▶ Material for the task
______
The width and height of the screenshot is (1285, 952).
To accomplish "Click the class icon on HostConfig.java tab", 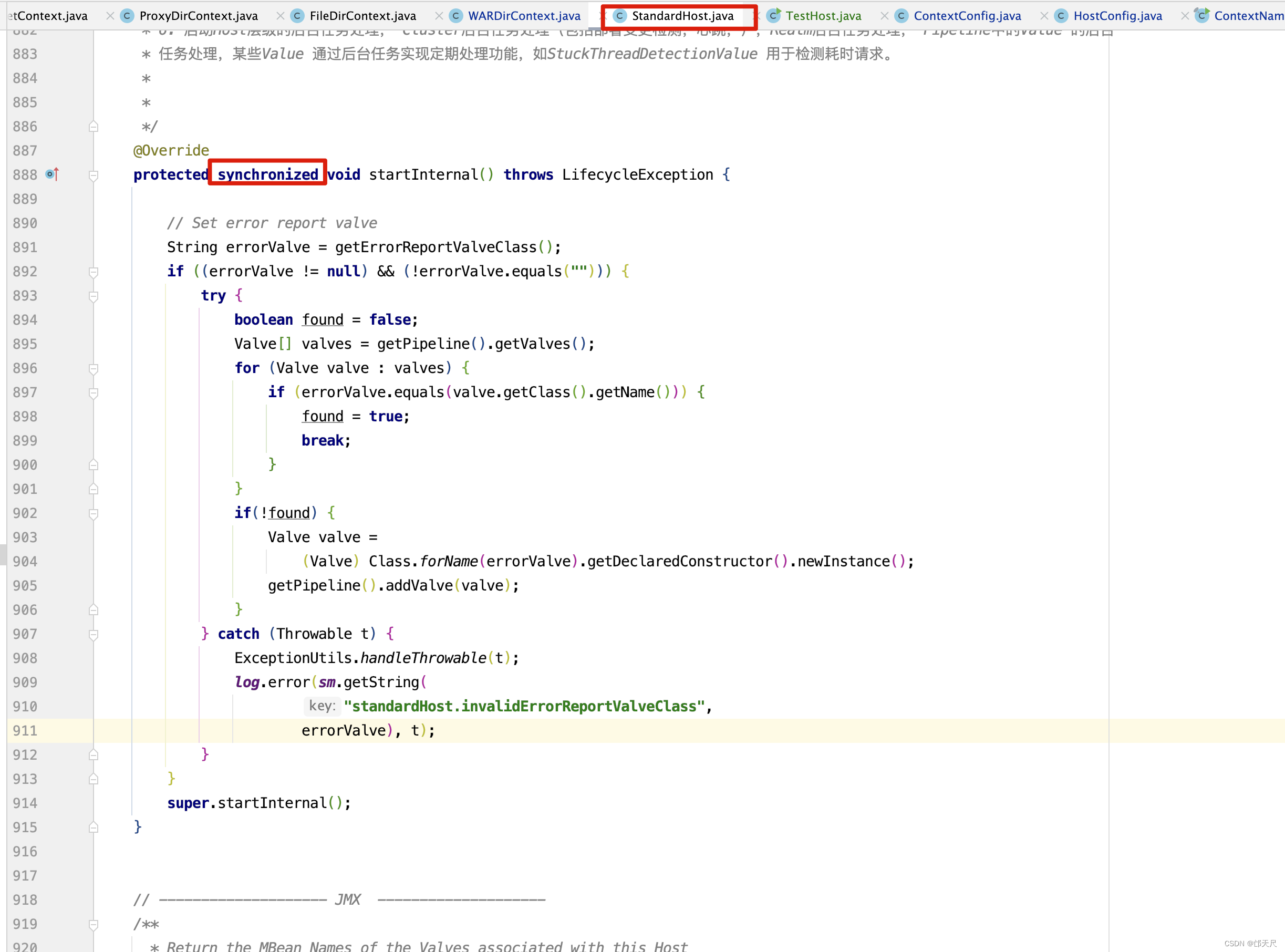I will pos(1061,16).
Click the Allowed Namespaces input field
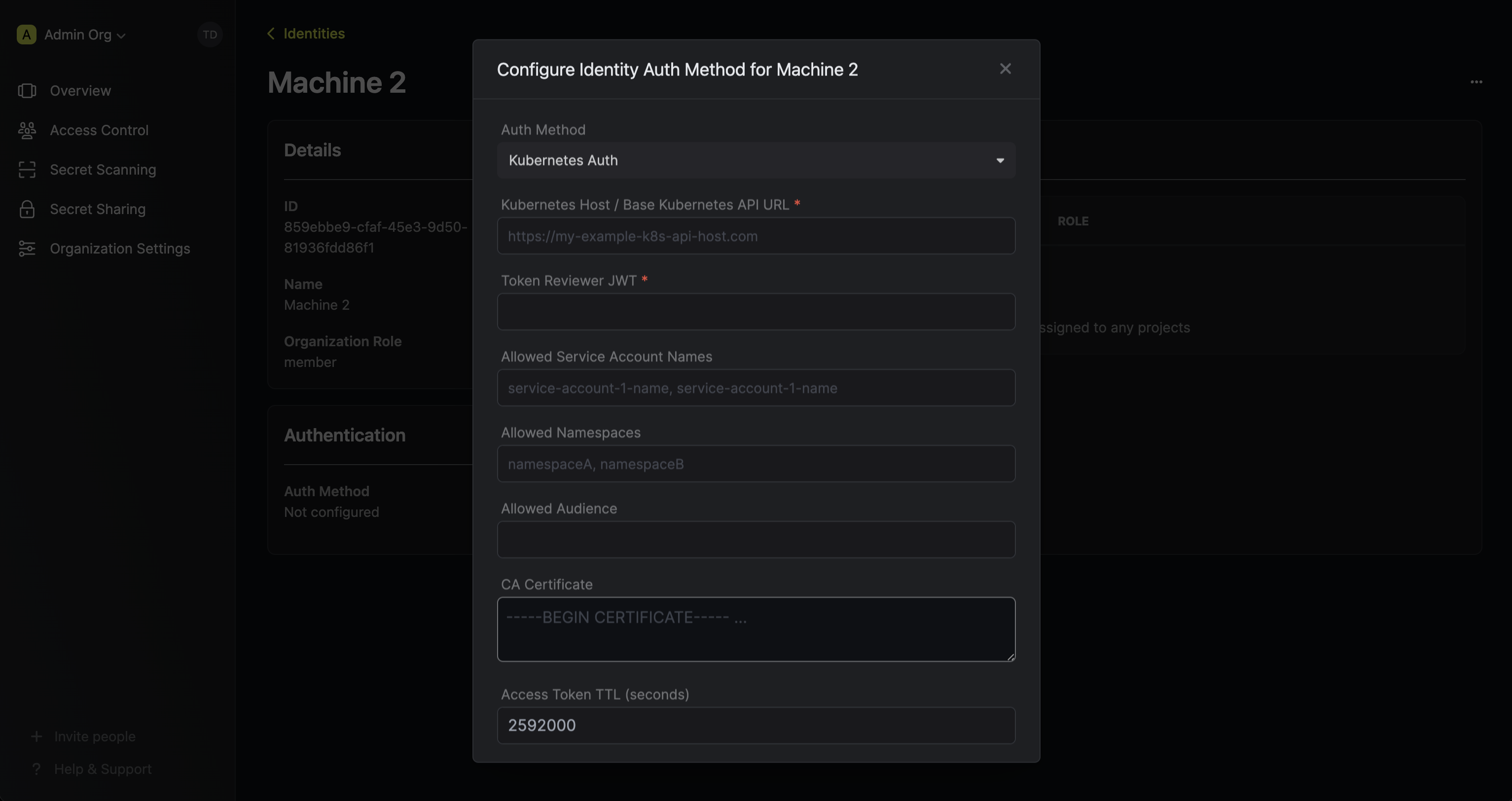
______
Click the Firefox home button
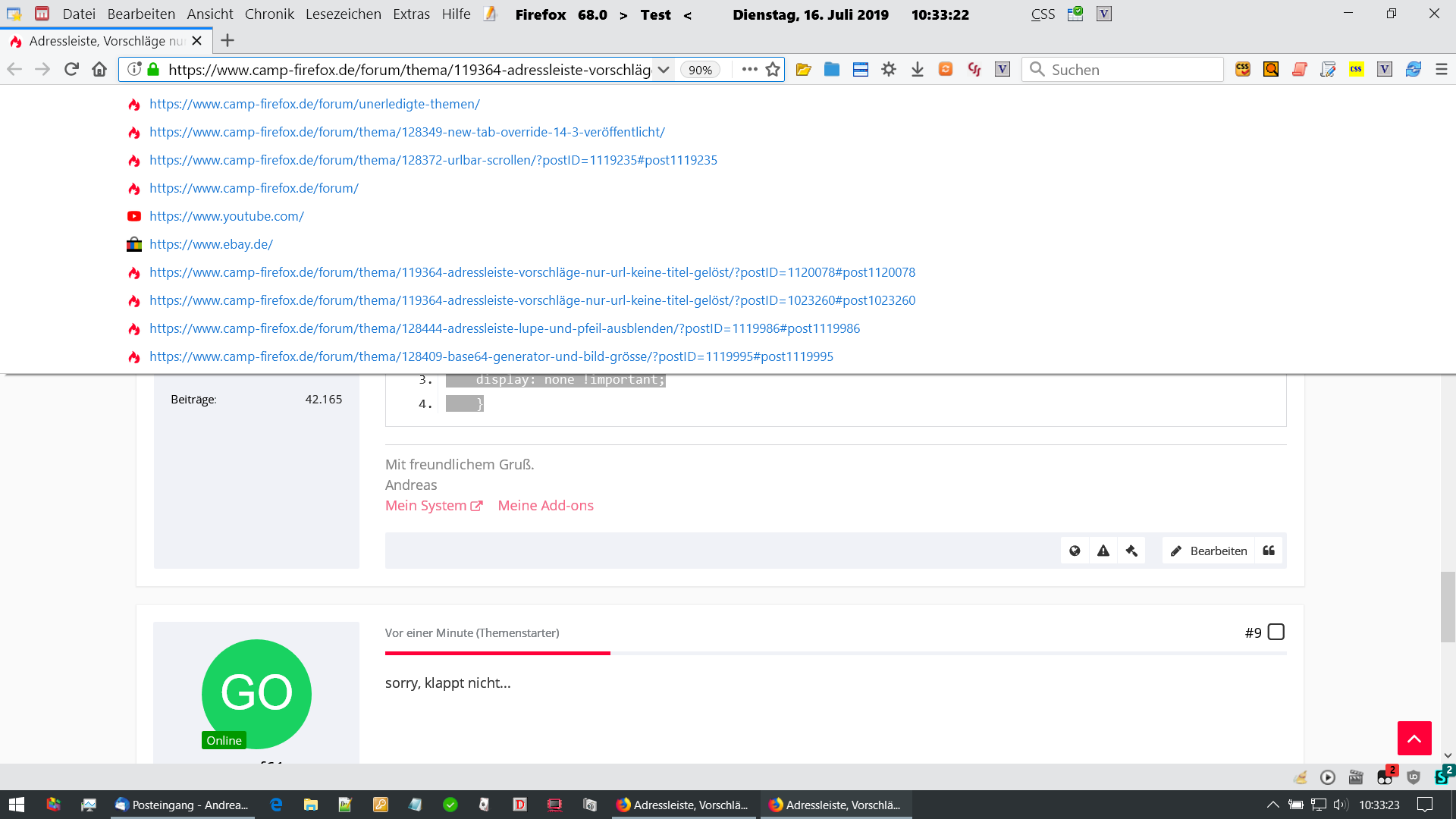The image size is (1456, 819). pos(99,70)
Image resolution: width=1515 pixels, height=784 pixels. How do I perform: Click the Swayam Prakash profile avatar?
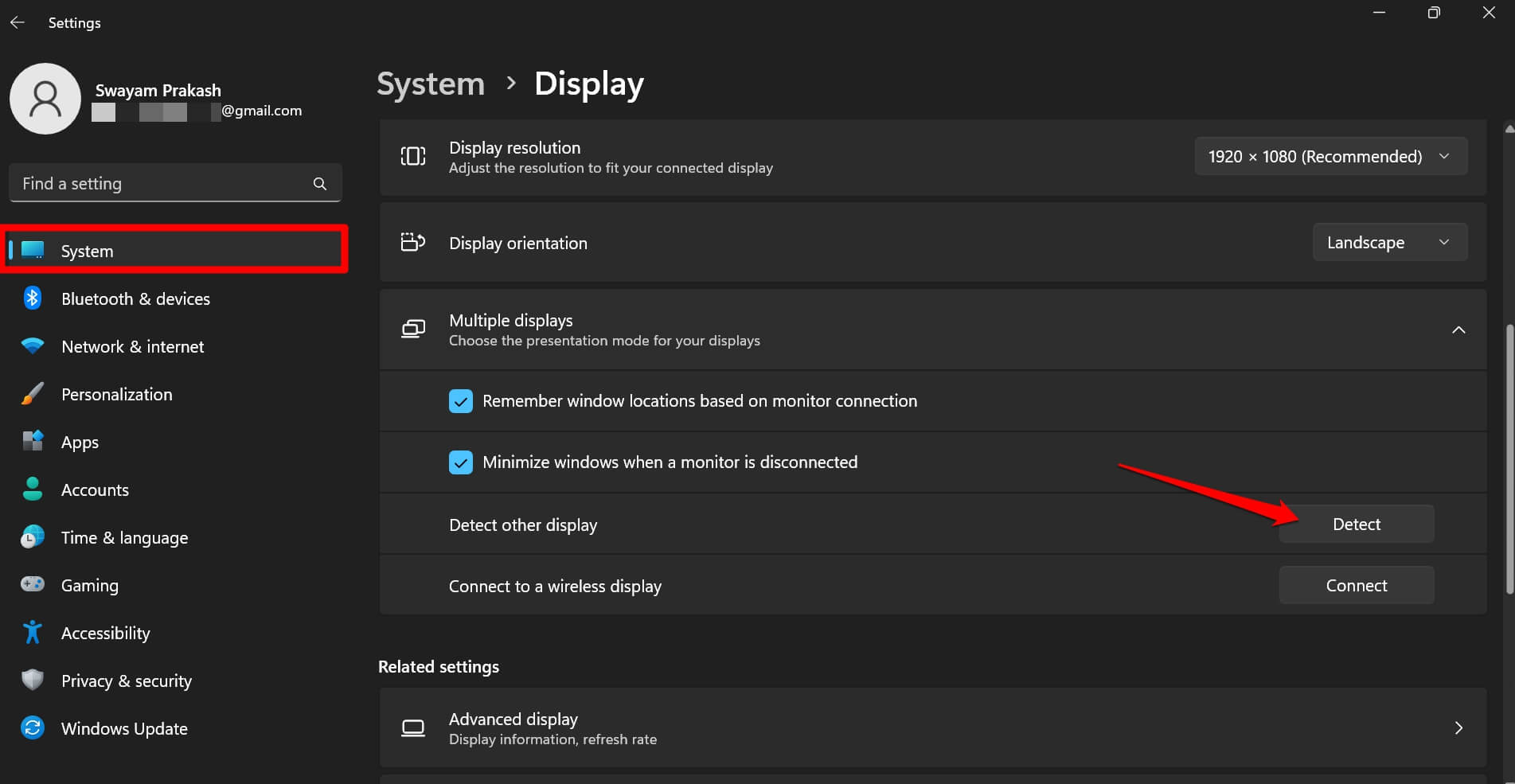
______
▶ Exercise instructions
From the material above, give again exactly the lines from the one that contains "Click the Firefox home button" through the one that contains "Image resolution: width=1515", and leave out the pictures.

▶ Finished exercise
Click the Firefox home button
The image size is (1456, 819). pos(99,70)
Image resolution: width=1515 pixels, height=784 pixels. How do I perform: Click the Swayam Prakash profile avatar?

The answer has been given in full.